Jae S. Lim ’74, SM ’75, EE ’78, ScD ’78, joined the faculty of MIT and the MIT Research Laboratory of Electronics in 1978. His research focused on approaches for improving and compressing sound and video. In 1987 Lim and Dennis M. Martinez ’82, SM ’82, EE ’83, ENG ’83, PhD ’86, filed a patent that described how to take an analog video signal and compress it into a digital stream. Over the next 10 years, Lim filed more: eventually 18 patents related to digital television were issued in total. 

None of these inventions would be useful unless digital television was standardized and adopted, so Lim became an active member of the Federal Communication Commission’s Advanced Television Standardization Process. In 1993 Lim helped create the so-called HDTV “Grand Alliance,” with participants from MIT and six companies. 

Lim and others on the Grand Alliance Technical Oversight Group decided to recommend that HDTV sound use technology from Dolby Laboratories—a decision that resulted in a $30 million payment from Dolby to MIT from a tangled patent lawsuit settlement. 

Lim, in turn, received $8 million from MIT as part of the Institute’s sharing policy.

Content delivery networks (Akamai)

  • Title

    Global Hosting System

  • Patent

    6,108,703

  • Provisional Patent filed

    July 14, 1998

  • Filed

    May 19, 1999

  • Granted

    August 22, 2000 (2 years, 1 month, 8 days)

  • Inventors

    F. Thomson Leighton, Daniel M. Lewin, SM ’98

In the early years of the World Wide Web, anyone accessing the MIT homepage at https://web.mit.edu/ would get the page and all its embedded images from a server in Cambridge, Massachusetts. This worked fine—at first. But soon it was clear that it made more sense for people in Cambridge, England, to have their data come from a server on the eastern side of the Atlantic: distributed web servers would result in speedier page loads and decreased communication costs. Such servers were called “mirror sites” and had been used for years.

“Unfortunately, mirror sites place unnecessary economic and operational burdens on Content Providers, and they do not offer economies of scale,” reads patent 6,108,703. The problem was that each content provider had to purchase and deploy its own mirror sites. A second problem was that the mirror sites didn’t offer fault tolerance. If one site went down, users had to manually choose another. Yet another problem was keeping the content on mirror sites synchronized.

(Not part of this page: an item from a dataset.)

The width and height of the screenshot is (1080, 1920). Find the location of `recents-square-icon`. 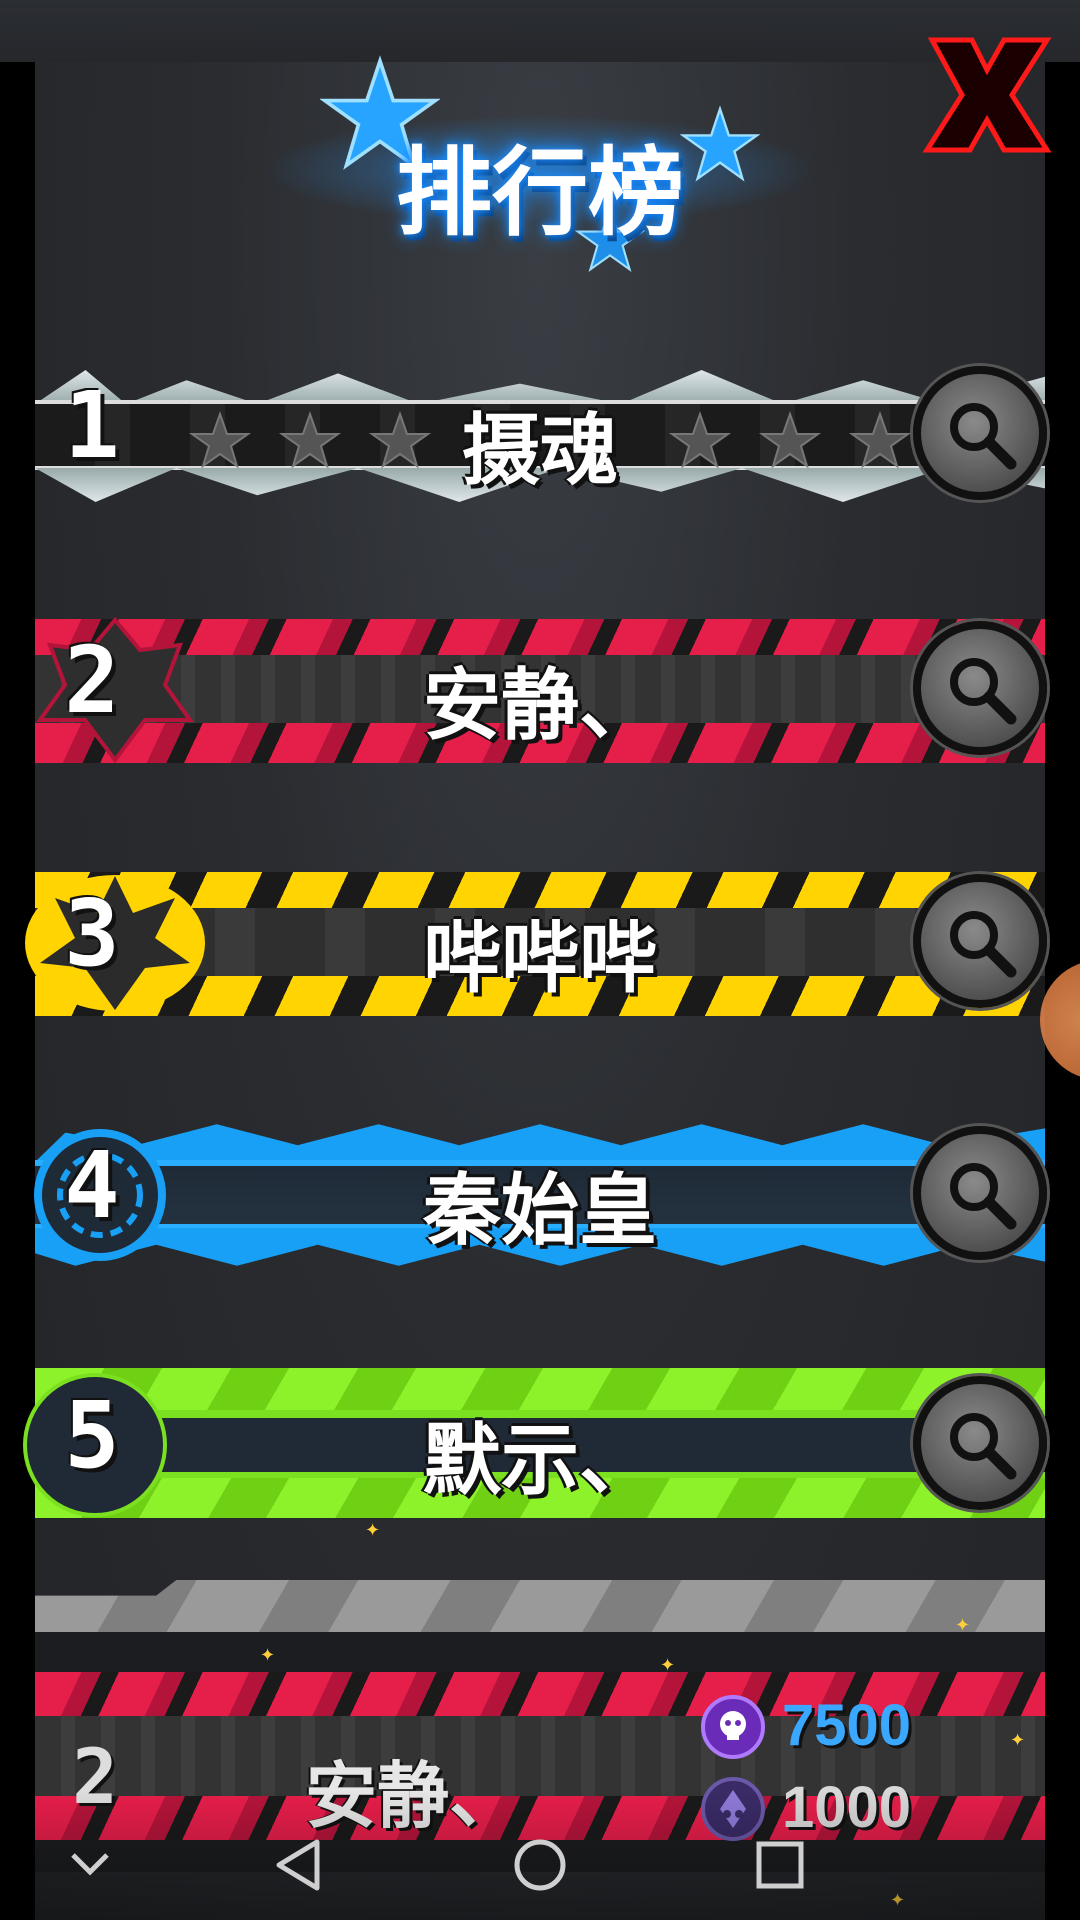

recents-square-icon is located at coordinates (780, 1865).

MIT professor Thomson Leighton and his student Daniel Lewin, SM ’98, solved all these problems at once with an algorithm that balanced load between multiple servers in a single cluster, and an approach for directing web browsers to download images and other large objects from geographically closer hosts that were part of the globally distributed network. 

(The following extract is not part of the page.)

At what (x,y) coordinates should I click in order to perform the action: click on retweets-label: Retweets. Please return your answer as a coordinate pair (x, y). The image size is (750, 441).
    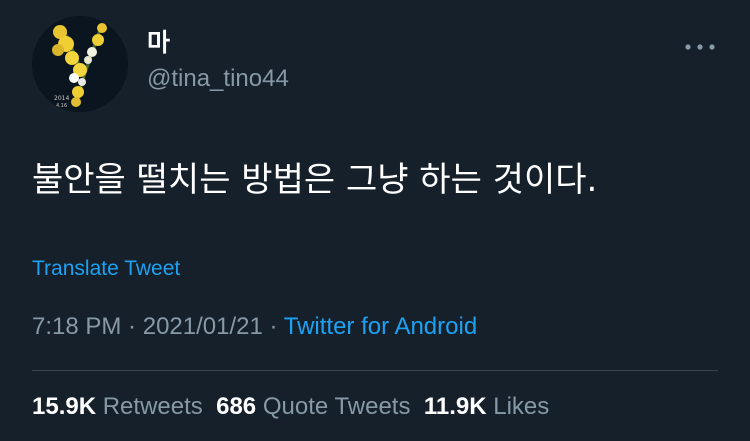
    Looking at the image, I should click on (152, 406).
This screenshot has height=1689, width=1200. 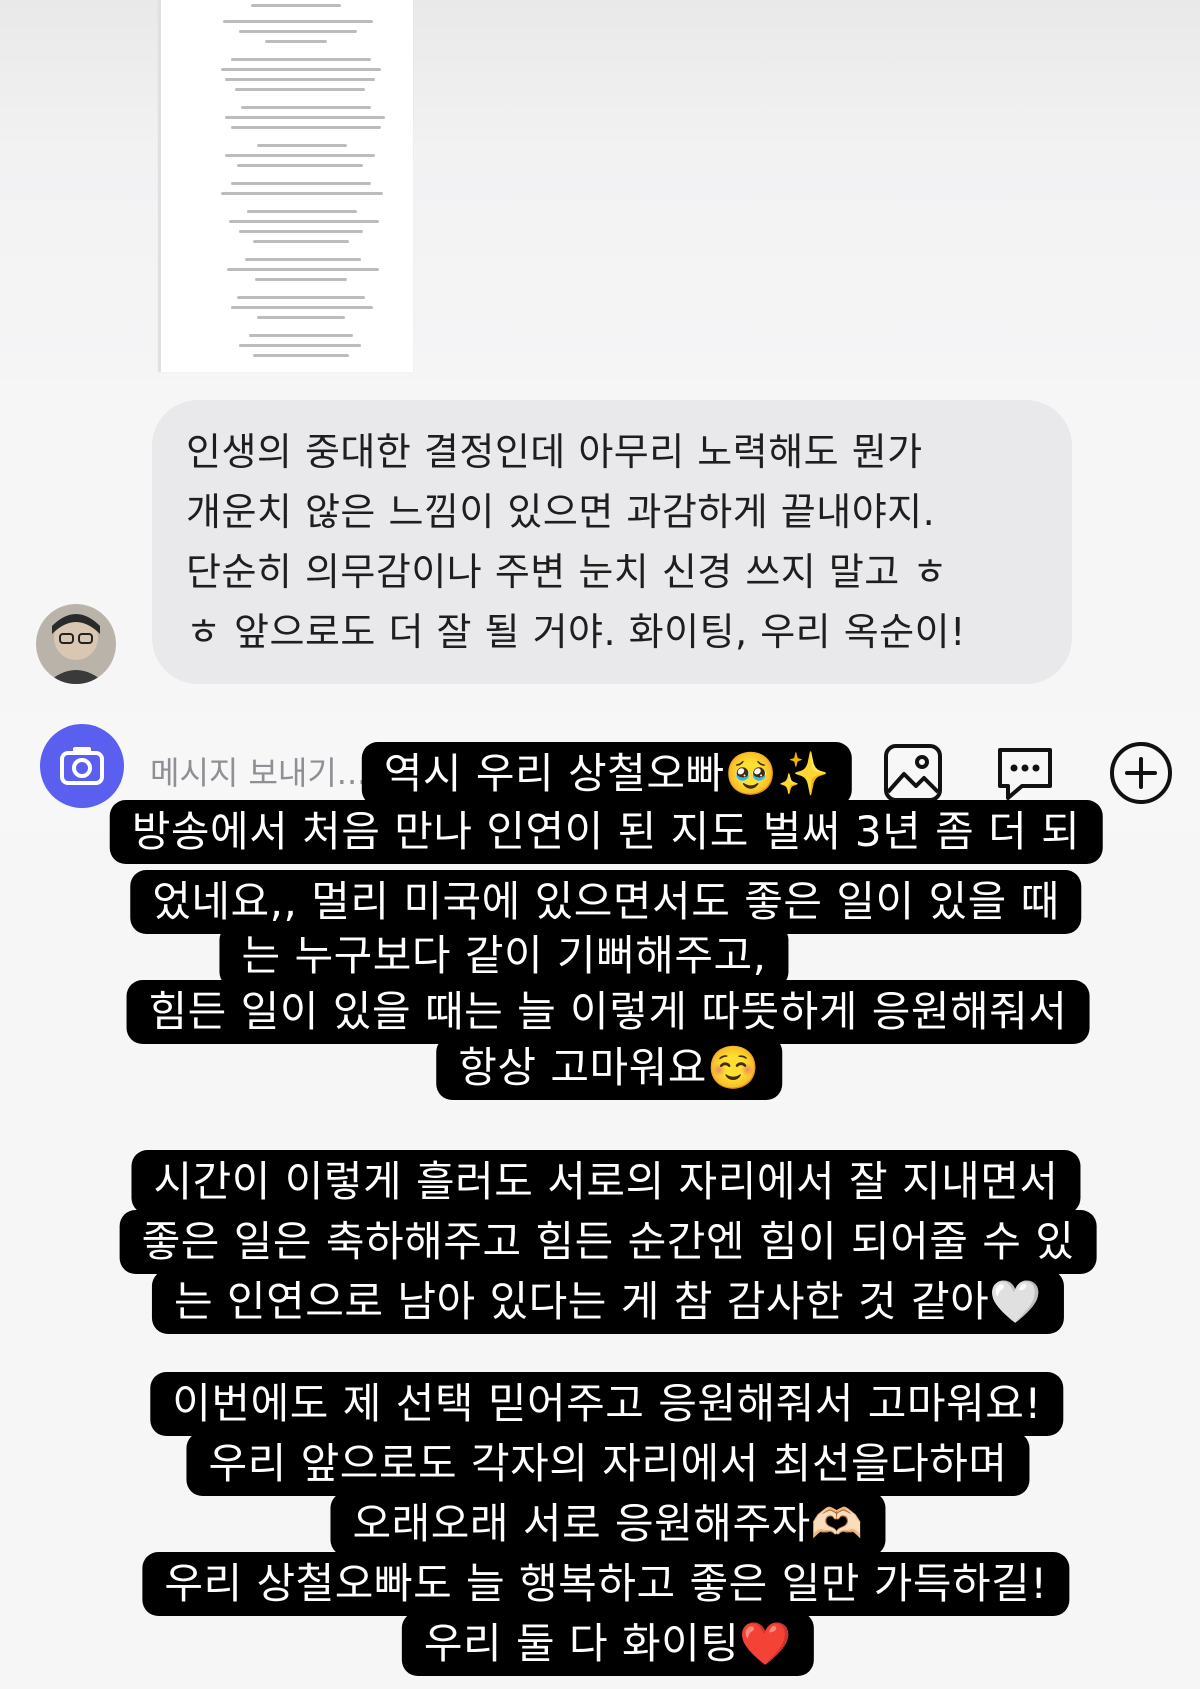 I want to click on message-line: ㅎ 앞으로도 더 잘 될 거야. 화이팅, 우리 옥순이!, so click(x=576, y=632).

In September 1997 Leighton and Lewin, along with MIT Sloan student Preetish Nijhawan, MBA ’98, were among six finalists for the annual MIT $50K Entrepreneurship Competition. MIT filed a provisional patent in July 1998; that August, Leighton and Lewin incorporated Akamai, obtaining an exclusive license from MIT.

Akamai grew fast and went public on October 29, 1999. The patent was granted 10 months later. Akamai soon had competitors. It tried to buy one of them, an Arizona-based company called Limelight. When that deal fell through, Akamai sued Limelight in 2006. The case cycled through the federal court system, making a trip to the US Supreme Court in 2014, and was finally resolved in August 2016, with Limelight agreeing to license the Akamai patents for $54 million.


Simson Garfinkel ’87, PhD ’05, is listed as the inventor on seven US patents but has yet to see revenue from even one.